* **Page excerpt**
Within the circuit of Jesuit Ruins in Misiones there are several places with vestiges of people enriched by science and art...
The day after we enjoyed the natural show of the Iguazú Waterfalls, we traveled inland in the Province of Misiones. This time we visited the famous Jesuit ruins of San Ignacio Miní, declared World Heritage by UNESCO in 1984.
We set out with great expectations. We would be visiting one of the most emblematic reductions in America, the one featuring the best restoration conditions as compared with other reductions in the Order. We already knew that the aim of this mission was to evangelize the Guaraní natives.
After traveling along National Route 12 for three hours heading Southwards, we arrived at the village of San Ignacio, where the ruins are located.
We paid for the entrance ticket and we entered the mission that gives testimony of the labor done by the Jesuits, where the native culture once mingled with the European heritage without any kind of violence.
Today, only vestiges remain of a settlement where science and art were part of the union between the white man and the guaraní people.
The beginnings of the new world
Red sandstone blocks
A Baroque conception
Walls that seem frozen in time
A local guide told us the history of the mission and talked about the various ups and downs it had to go through until the Jesuit Order was expelled by King Charles III of Spain.
As we moved about the venue, we started to admire various buildings made with red sandstone blocks.
The layout of the city is one of the most notorious works carried out by the Jesuits. The plaza de armas –turned into a central yard nowadays–, the cabildo (ancient town hall), the church and the houses of the religious men and the natives, the hospital, the college, the workshops and the stores are part of the buildings that have given shape to this settlement.

* **Source material**

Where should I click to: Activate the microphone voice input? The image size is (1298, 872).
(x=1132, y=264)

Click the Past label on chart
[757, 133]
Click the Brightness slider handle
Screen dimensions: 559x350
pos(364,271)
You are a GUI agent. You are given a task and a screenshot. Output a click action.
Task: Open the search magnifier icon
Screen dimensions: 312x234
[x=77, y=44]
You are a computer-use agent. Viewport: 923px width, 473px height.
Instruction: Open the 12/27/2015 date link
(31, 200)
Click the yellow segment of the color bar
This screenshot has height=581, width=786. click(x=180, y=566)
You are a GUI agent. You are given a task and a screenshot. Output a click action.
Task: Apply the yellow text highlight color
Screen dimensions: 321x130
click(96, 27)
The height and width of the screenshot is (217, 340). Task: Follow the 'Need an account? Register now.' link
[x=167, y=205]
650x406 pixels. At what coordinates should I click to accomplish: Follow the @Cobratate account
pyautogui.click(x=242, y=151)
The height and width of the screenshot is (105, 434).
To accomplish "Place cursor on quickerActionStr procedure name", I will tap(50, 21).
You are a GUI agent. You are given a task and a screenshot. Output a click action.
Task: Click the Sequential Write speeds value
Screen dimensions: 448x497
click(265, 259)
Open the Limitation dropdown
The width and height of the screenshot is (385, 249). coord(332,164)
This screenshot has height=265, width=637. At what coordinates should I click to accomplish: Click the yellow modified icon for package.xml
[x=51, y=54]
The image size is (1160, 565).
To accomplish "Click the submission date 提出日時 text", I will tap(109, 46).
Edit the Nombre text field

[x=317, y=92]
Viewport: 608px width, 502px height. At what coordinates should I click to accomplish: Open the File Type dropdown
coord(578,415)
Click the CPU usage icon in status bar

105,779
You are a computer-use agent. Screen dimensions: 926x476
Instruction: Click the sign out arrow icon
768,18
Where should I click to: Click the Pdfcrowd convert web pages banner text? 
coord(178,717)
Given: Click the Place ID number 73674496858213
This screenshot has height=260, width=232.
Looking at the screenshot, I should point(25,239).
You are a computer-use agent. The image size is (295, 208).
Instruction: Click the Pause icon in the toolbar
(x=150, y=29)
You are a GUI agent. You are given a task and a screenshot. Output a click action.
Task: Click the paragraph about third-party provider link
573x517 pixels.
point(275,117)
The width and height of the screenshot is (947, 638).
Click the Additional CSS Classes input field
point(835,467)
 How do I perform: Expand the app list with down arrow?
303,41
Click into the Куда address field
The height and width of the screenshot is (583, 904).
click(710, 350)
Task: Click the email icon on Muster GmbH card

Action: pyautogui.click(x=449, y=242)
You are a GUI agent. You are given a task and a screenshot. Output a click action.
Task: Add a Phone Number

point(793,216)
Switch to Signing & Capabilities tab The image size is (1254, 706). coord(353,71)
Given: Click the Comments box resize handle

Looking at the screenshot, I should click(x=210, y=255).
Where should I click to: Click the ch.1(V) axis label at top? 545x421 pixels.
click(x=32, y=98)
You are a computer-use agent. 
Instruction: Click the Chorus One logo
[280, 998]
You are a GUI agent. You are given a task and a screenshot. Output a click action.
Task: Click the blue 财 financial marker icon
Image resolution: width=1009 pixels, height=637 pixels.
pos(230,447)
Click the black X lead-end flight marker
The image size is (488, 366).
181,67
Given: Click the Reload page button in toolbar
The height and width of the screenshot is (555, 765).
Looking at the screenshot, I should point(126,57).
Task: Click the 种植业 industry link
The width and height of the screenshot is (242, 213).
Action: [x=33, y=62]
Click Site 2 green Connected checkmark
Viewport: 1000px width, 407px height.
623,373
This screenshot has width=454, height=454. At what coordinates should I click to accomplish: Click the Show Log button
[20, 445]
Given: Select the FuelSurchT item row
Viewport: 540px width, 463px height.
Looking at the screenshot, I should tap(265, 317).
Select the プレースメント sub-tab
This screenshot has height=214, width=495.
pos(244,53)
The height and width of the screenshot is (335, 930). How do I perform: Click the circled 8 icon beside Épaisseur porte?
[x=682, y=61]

* **Exercise objective**
Please continue the account of the visit to the Jesuit ruins of San Ignacio Miní from the point where it stops.

* **Answer**
Life in the mission used to revolve around the square. The main entrance was a central street whose perspective was focused on the church façade. That was our next destination.
The guide told us that between the XVII and XVIII centuries, both the Jesuits and the guaraníes managed to mix their cultures without facing any violent conflicts. It was one of the few cases in which colonists did not suppress the American culture but contributed to the primitive habits by teaching the Gospels, new customs and ways of work and social organization.
“It seems that the effort made by the Jesuits in their period has not been splendorous. On the one hand, they were invaded and displaced in several opportunities by the bandeirantes, who came from the area presently known as São Paolo in Brazil, with the purpose of catching the natives to sell them as slaves. And, on the other hand, it set an extremely tragic ending in 1768 with the expulsion of the Missionary Jesuits”, our guide asserted.
We penetrated what used to be part of the main temple. Its façade was made in 1610 with three large entrance gates, whose capitals feature several relief patterns.
The guide explained to us that in the mid XVIIIth century, the mission we were visiting used to lodge three thousand dwellers. Cultural and handicraft activities were multiple and varied, whereas the strategic location over the Paraná River would benefit trade with various surrounding settlements.
Unfortunately, with the expulsion of the Jesuits, the Mission of San Ignacio Miní was completely abandoned.
We watched the walls eagerly. Time seemed to have stopped for them. We went all about the venue trying to imagine what life would be like in the core of the mission.
We asked why the Jesuits had been expelled from America, bearing in mind that they were doing a good job. The answer left a bitter taste in our mouth. Sadly, it was proved once again that it was better to dominate the weak than to provide them with tools to make them stronger both personally and culturally. A story repeated many times through history.
After visiting the ruins of San Ignacio, we started our way back to the City of Aguas Grandes. The sun was setting and the sounds of the Paraná rainforest surprised us with the shrieks of the guaraní souls that were slaughtered only five hundred years ago.